Slitta la riapertura della mensa scolastica Pasti da fine ottobre

Il servizio doveva partire in questi primi giorni del mese Ma è necessario riorganizzare gli spazi “anti contagio”
MONTESILVANO. Slitta di un mese l’attivazione della mensa scolastica per gli alunni dei cinque istituti montesilvesi. I pasti serviti sui banchi degli studenti e degli insegnanti che frequentano il tempo pieno nella città adriatica non arriveranno nelle scuole prima della fine di ottobre. Lo slittamento della data di attivazione, inizialmente in programma all’inizio del mese in corso come in passato, è dovuto alla necessità di rispettare le normative anti-covid fornite dal governo e dall’ufficio scolastico regionale e, dunque, di attivare tutta una serie di accorgimenti utili a scongiurare il rischio di contagio per i bambini e i loro docenti.
Proprio per cercare di trovare le soluzioni migliori, nella giornata di ieri si è svolto un primo incontro tra l’amministrazione comunale, la ditta Serenissima che si occupa del servizio di refezione e i rappresentanti dei diversi istituti scolastici. Al centro della discussione, una serie di proposte utili a rendere sicuro lo sporzionamento e la consumazione di un numero di pasti che oscilla tra i 900 e i 1050 e che riguardano, in particolare, le scuole dell’infanzia e della primaria. A partecipare all’incontro, in particolare, l’assessore alla refezione scolastica Barbara Di Giovanni, il dirigente comunale Alfonso Melchiorre, i dipendenti dell’ufficio comunale della Pubblica istruzione, il dirigente della direzione didattica Mauro Scorrano, dell’Istituto comprensivo Rodari, Adriano Forcella, e due insegnanti dell’Istituto comprensivo di Villa Verrocchio e dell’Ignazio Silone. Presente anche Alberto Santini, responsabile della Serenissima, e il responsabile della sicurezza del Comune Paolo Di Lorenzo.
«Ci siamo confrontati sul significato della parola “bolla” secondo le linee guida sulla scuola primaria emanate dal ministro Azzolina», riferisce l’assessore Di Giovanni. «Gli alunni saranno divisi in “bolle”, ovvero in gruppi chiusi che non si incontrano mai e che contengono più classi e tutti gli insegnanti che vi insegnano. L’aspetto fondamentale delle “bolle” è che devono essere isolate durante la permanenza a scuola. E infatti, in caso di contagio, l’intera bolla sarà messa sotto osservazione o in isolamento, permettendo alle altre di continuare la propria attività ed evitando di chiudere l’intera scuola».

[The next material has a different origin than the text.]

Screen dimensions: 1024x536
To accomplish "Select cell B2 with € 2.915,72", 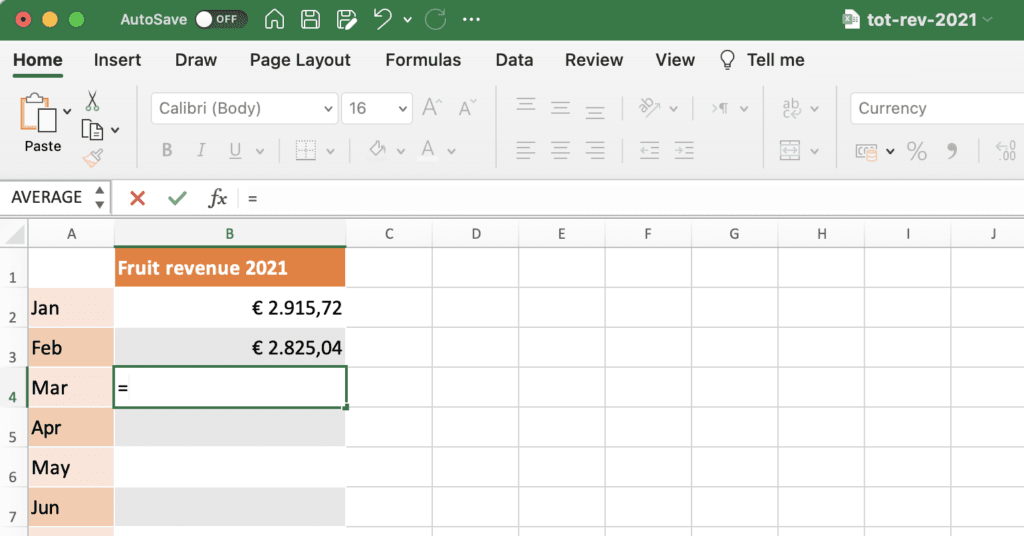I will click(x=230, y=308).
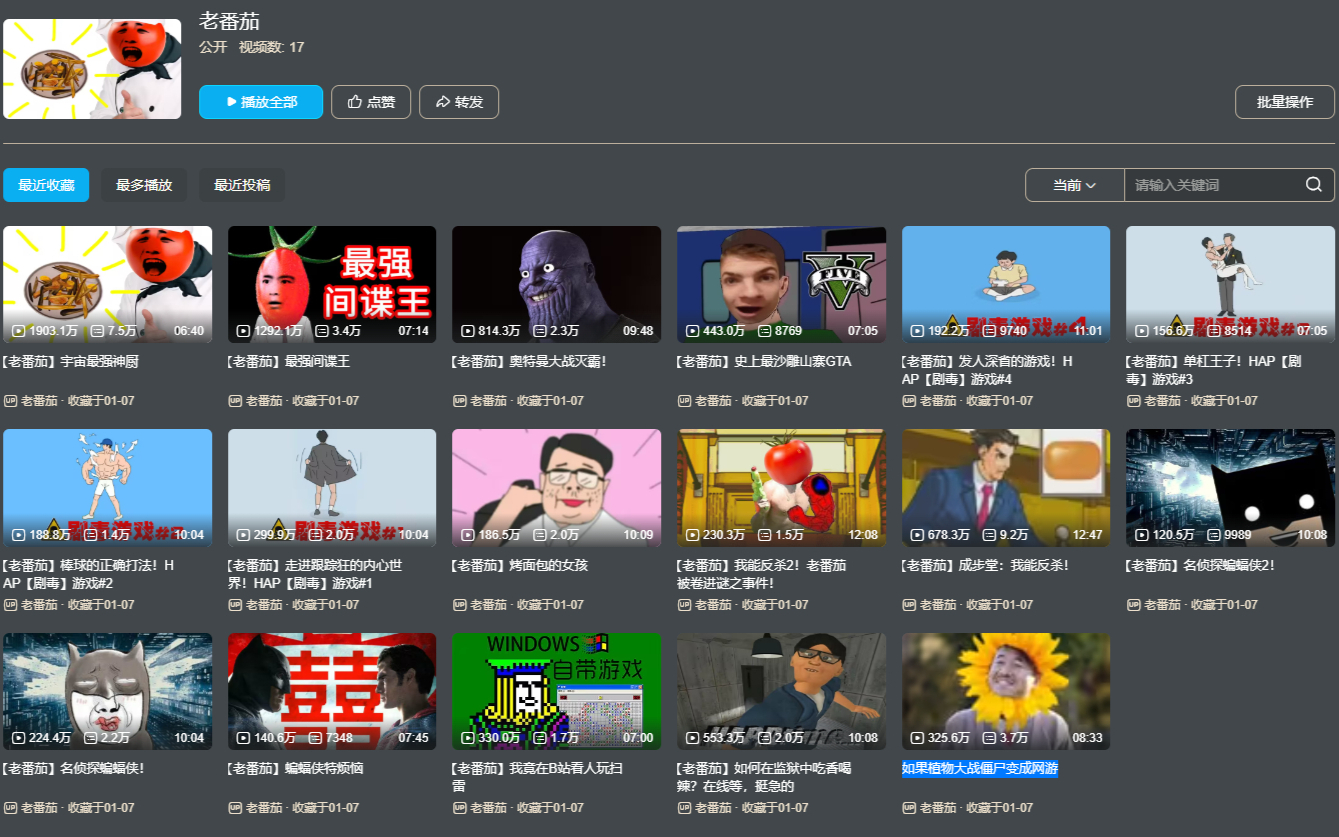Click danmaku count icon on 史上最沙雕山寨GTA thumbnail
This screenshot has width=1339, height=837.
tap(765, 331)
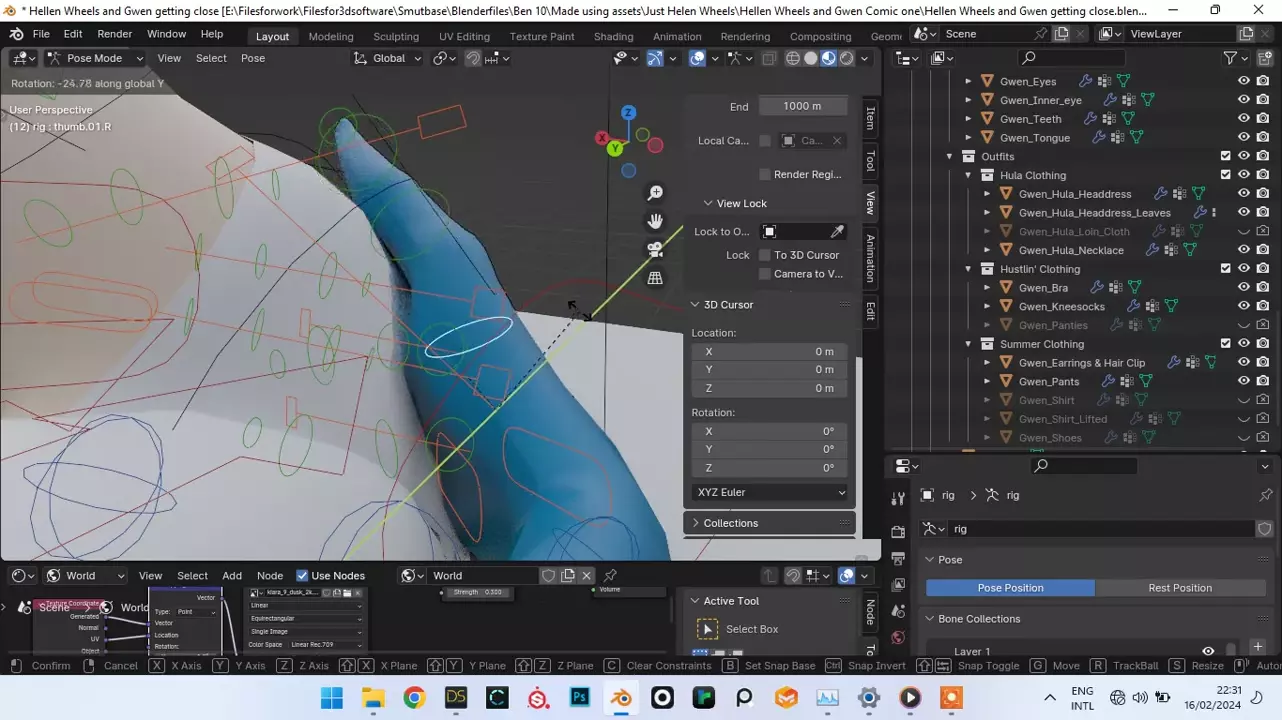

È a partire da questo punto fermo che i vari soggetti coinvolti hanno preso in considerazione due ipotesi, anche alla luce della necessità di contenere la spesa. «I dirigenti scolastici valuteranno se la distribuzione del cibo dovrà essere fatta sporzionando le portate all’interno delle classi con un inserviente di Serenissima», prosegue Di Giovanni, «o se distribuire in classe i vassoi. I dirigenti scolastici esamineranno sul campo durante delle simulazioni, che dovranno tenere in considerazione il tempo di impiego della distribuzione».
Come evidenziato dall’amministratrice comunale, la modalità applicata dovrà essere uguale per tutte le scuole cittadine, con l’obiettivo di rispettare l’orario dei pasti, soprattutto nei plessi con un elevato numero di classi. «La ditta Serenissima ha chiesto di decidere in tempi rapidi per organizzare al meglio il servizio», evidenzia l’assessore. «La prossima riunione è stata fissata per il 6 ottobre».